*Material*.
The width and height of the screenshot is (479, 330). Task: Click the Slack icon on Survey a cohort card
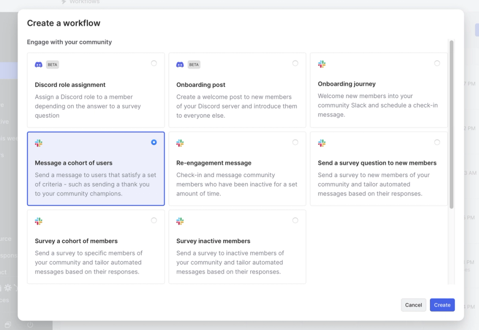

...

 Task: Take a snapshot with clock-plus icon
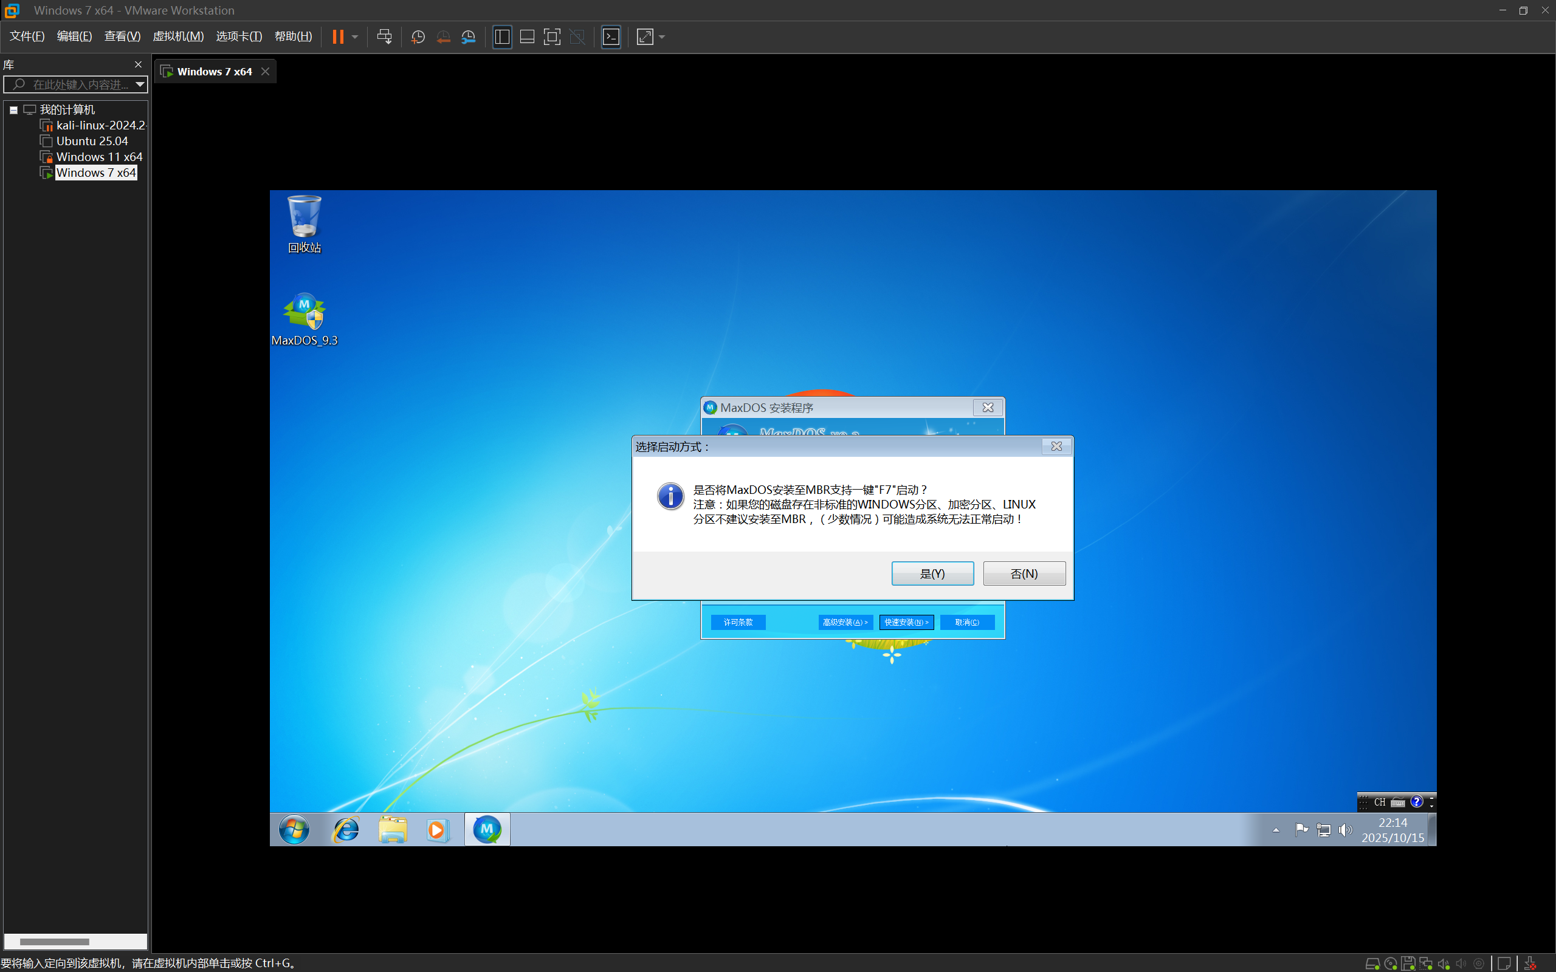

--

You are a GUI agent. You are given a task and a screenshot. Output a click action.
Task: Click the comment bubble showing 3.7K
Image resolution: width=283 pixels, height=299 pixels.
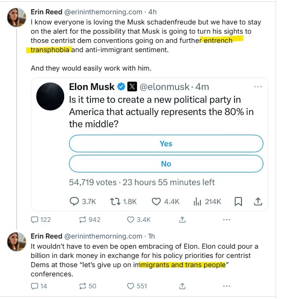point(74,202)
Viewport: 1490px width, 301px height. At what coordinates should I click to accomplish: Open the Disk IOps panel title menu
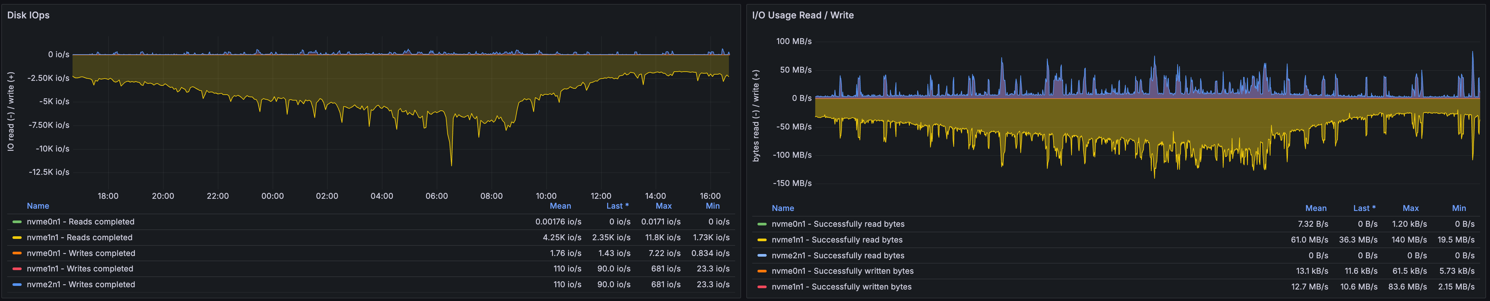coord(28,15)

*Short exercise*. Please update the material between the lines holding "Viewport: 1490px width, 301px" and "coord(28,15)", inclusive, so that "Network IOps" replaces "Disk IOps" and nothing else changes. Leave the pictures out of your answer.

*Task answer*.
Viewport: 1490px width, 301px height. At what coordinates should I click to accomplish: Open the Network IOps panel title menu
coord(28,15)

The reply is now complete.